_Tarefa A:_
Com base no trecho sobre o programa espacial russo, responda:
(i) Em que data o governo privatizou seu complexo espacial?
(ii) Com qual grupo russo a Energia montou uma joint em fevereiro de 96?
(iii) Qual é o custo da ISS?
_Tarefa B:_ Extraia do trecho sobre o programa espacial russo, sem qualquer alteração, a passagem que vai de "Uma tentativa de" até "do Banco Mundial.", inclusive.
_Tarefa C:_ Dê prosseguimento ao texto sobre o programa espacial russo a partir da última frase apresentada.

_Trecho da página:_

——————————

Uma tentativa de salvar o programa foi transformá-lo em uma agência
semelhante à Nasa. Ao mesmo tempo, o governo privatizou seu complexo
espacial em 29 de abril de 1994, com a criação da Corporação
Energia de Foguetes
Espaciais, que se tornou a principal fornecedora da nova agência
espacial russa.
Em junho de 1994, a Energia fechou contrato de US$ 2 bilhões para
construir plataformas marítimas de lançamento de foguetes,
em joint venture com os grupos Yujnoye (Ucrânia), Boeing (EUA) e
Kvaerner (Noruega). Em fevereiro de 96, montou outra joint com o grupo
russo Gasprom, para operar satélites. Em abril de 97, o grupo emprestou
US$ 100 milhões do Banco Mundial.
Mas tudo isso é muito pouco. A Rússia nem sequer está
conseguindo manter os compromissos que assumiu em 1998 para a construção
de uma Estação Espacial Internacional (ISS), com a acoplagem
dos módulos Zaria (Alvorada) e Unity (Unidade). Também participam
do projeto 11 países da Europa, o Japão, o Canadá
e, eventualmente, o Brasil. O custo da ISS é de US$ 60 bilhões.

——————————

_Registros de dados:_
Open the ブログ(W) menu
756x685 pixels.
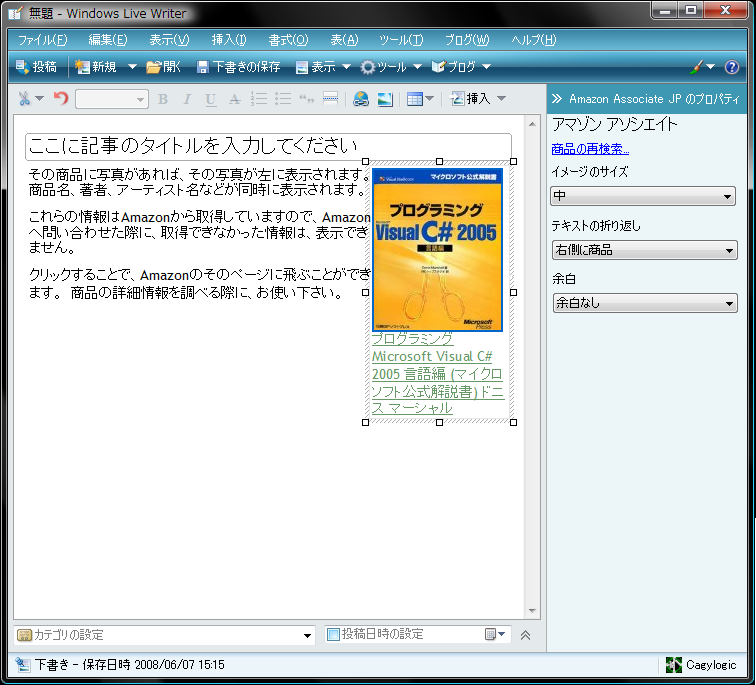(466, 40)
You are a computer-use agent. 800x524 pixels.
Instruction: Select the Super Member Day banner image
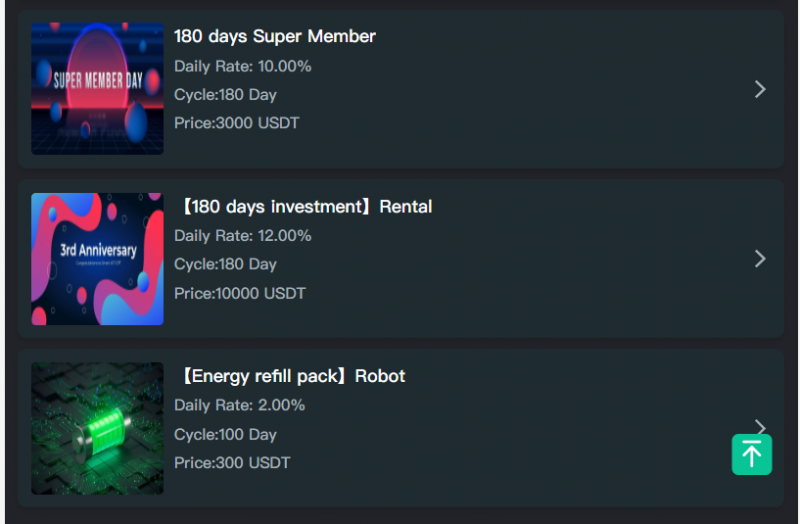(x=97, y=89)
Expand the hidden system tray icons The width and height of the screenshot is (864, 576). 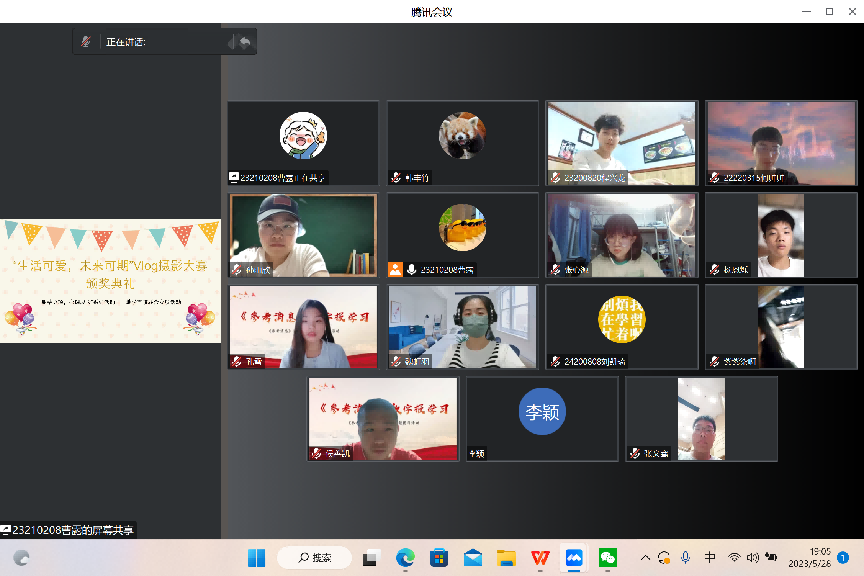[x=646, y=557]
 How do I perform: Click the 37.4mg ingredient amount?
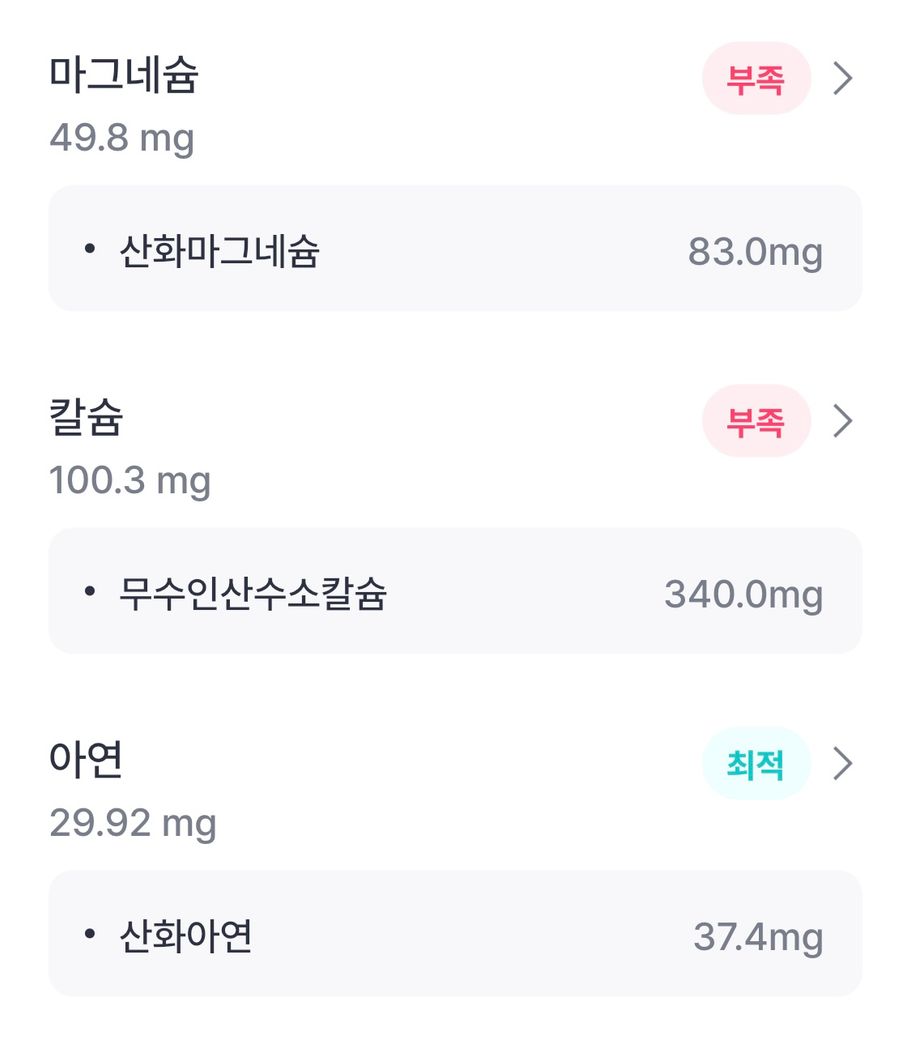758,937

——————————

_Resposta esperada A:_
(i) Em 29 de abril de 1994.
(ii) Com o grupo Gasprom.
(iii) US$ 60 bilhões.

_Resposta esperada B:_
Uma tentativa de salvar o programa foi transformá-lo em uma agência
semelhante à Nasa. Ao mesmo tempo, o governo privatizou seu complexo
espacial em 29 de abril de 1994, com a criação da Corporação
Energia de Foguetes
Espaciais, que se tornou a principal fornecedora da nova agência
espacial russa.
Em junho de 1994, a Energia fechou contrato de US$ 2 bilhões para
construir plataformas marítimas de lançamento de foguetes,
em joint venture com os grupos Yujnoye (Ucrânia), Boeing (EUA) e
Kvaerner (Noruega). Em fevereiro de 96, montou outra joint com o grupo
russo Gasprom, para operar satélites. Em abril de 97, o grupo emprestou
US$ 100 milhões do Banco Mundial.

_Resposta esperada C:_
A Rússia, que deveria ser o segundo maior investidor, destinou
a ele apenas US$ 50 milhões em 1999.
A falência do programa russo adquire proporções ainda
mais espantosas quando se recorda que ele já foi o mais desenvolvido
do planeta.
Em 4 de outubro
de 1957, quando os russos lançaram seu primeiro satélite,
o Sputnik (Satélite), eles causaram pânico nos Estados Unidos.
Nos 92 dias em que ficou em órbita, o pequeno artefato soviético
_uma esfera de alumínio de 80 cm de diâmetro_ adquiriu uma
proporção mítica. Nos 92 dias que ficou em órbita,
os bips emitidos pelo aparelho soavam como uma ameaça
fatal ao Ocidente.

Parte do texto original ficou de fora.